Cruz kept cutting off Jackson’s answers, which were similar to answers from the first times she was asked questions about those cases. He said she was not answering the questions.
Durbin stepped in and said: “I would at least give you an opportunity to speak, and you should at least give her a chance to respond.”
That gave Jackson an opening to answer. “Senator, I never said I’m not going to answer. I said my answer,” Jackson said before getting cut off by Cruz again. And Cruz kept asking questions after his time had expired, with Durbin banging the chairman’s gavel louder and louder and Cruz shouting. “Apparently, you’re very afraid of the American people hearing the answer to that question,” Cruz said.
Durbin replied to Cruz: “At some point you have to follow the rules.”
Graham had one of the more heated exchanges with Jackson, first over one of her rulings in an immigration case that he called “activism” followed by an extended discussion about her sentencing of people who have collected child pornography online. “Wait a minute, judge, you think it is a bigger deterrent, to take somebody who’s on a computer looking at sexual images of children in the most disgusting way, is to supervise their computer habits versus putting them in jail?” Graham said.
“No, senator, I didn’t say versus,” Jackson said.
“That’s exactly what you said,” Graham said, one of several times he interrupted her answers over the next few minutes.
Durbin at one point said: “Senator, your time has expired, and I’m going to give her an opportunity to finally complete an answer.”
Jackson had a back-and-forth with Cornyn about whether she agreed that accusing someone of a crime meant you are calling them a criminal. It referred to a question Cornyn asked Tuesday about a brief Jackson wrote while representing a detainee at Guantánamo Bay, Cuba, that referenced war crimes and, Cornyn had said, called President George W. Bush a “war criminal.”
Durbin took time in the hearing Wednesday to point out that she “was one of several lawyers in 2005 signing for essentially boilerplate habeas corpus petitions on behalf of detainees at Guantánamo that claimed the U.S. government had tortured the man and that such acts constitute war crimes.”
Jackson did not explicitly use the phrase “war criminal,” and under Cornyn’s questioning later, she said that it depends on the circumstances as to whether you’re calling someone a criminal. “I just don’t think that’s credible, judge,” Cornyn said of her answer.

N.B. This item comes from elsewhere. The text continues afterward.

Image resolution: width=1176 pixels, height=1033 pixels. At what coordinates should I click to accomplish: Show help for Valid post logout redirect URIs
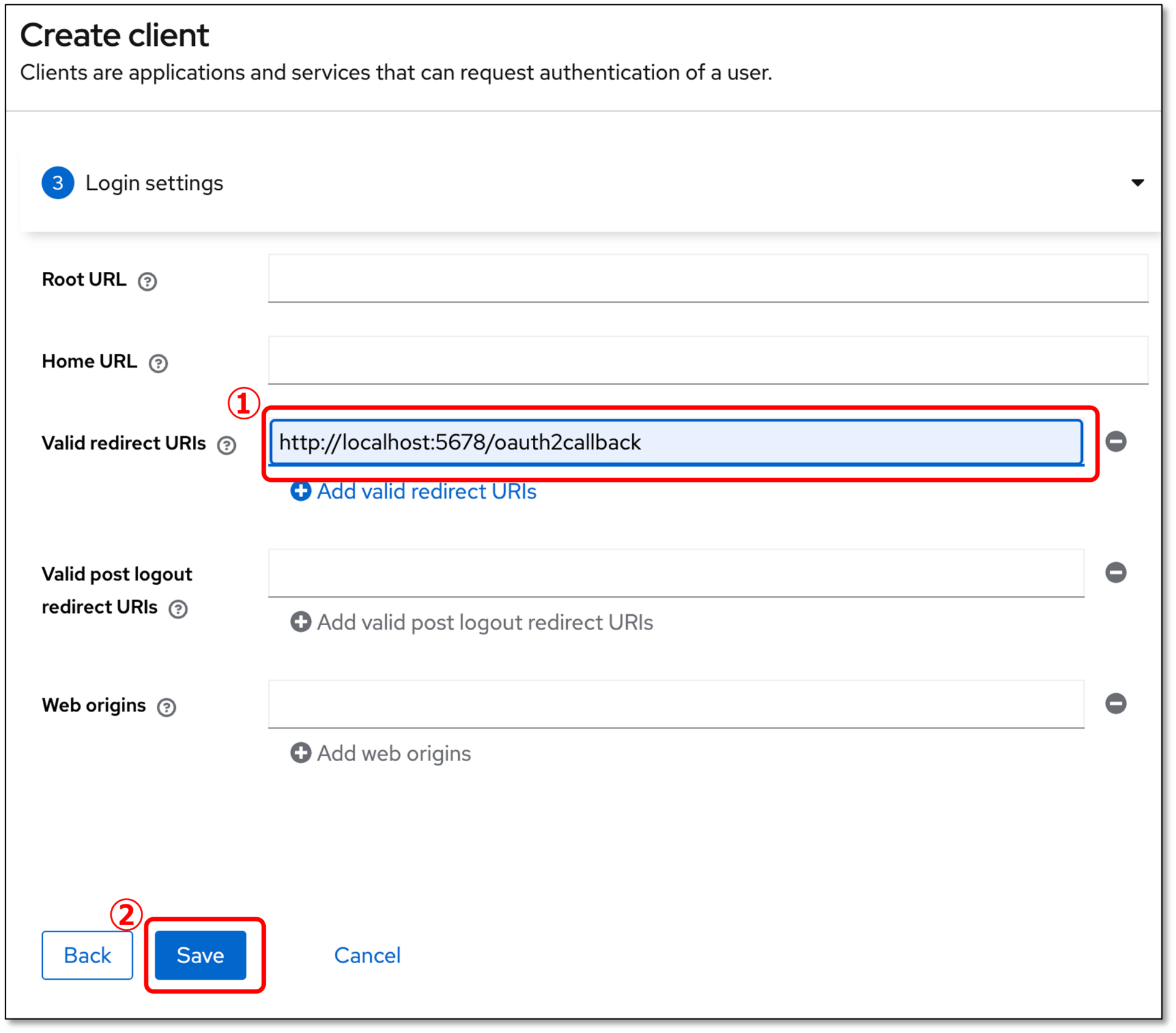click(178, 609)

But Jackson’s demeanor didn’t shake, making it likely that her performance at the confirmation hearing did not threaten support from the Democratic caucus, which can confirm her without the help of Republicans if they stick together.
Key Republicans had already predicted Jackson would be confirmed.
Jackson would be filling a vacancy created by the retirement of Justice Stephen G. Breyer, meaning her appointment would not change the conservative 6-3 ideological tilt of the Supreme Court.
Shortly after Cruz’s shouting match with Durbin, Nebraska Republican Sen. Ben Sasse asked Jackson about proposals to film Supreme Court hearings. “We should recognize jackassery we often see around here is partly because of people mugging for short-term camera opportunities,” Sasse said.
And when Cruz spoke again to try to introduce a letter, Vermont Democratic Sen. Patrick J. Leahy spoke up to stop him. “I know the junior senator from Texas likes to get on television, but most of us who have been here a long time try to follow the rules,” Leahy said.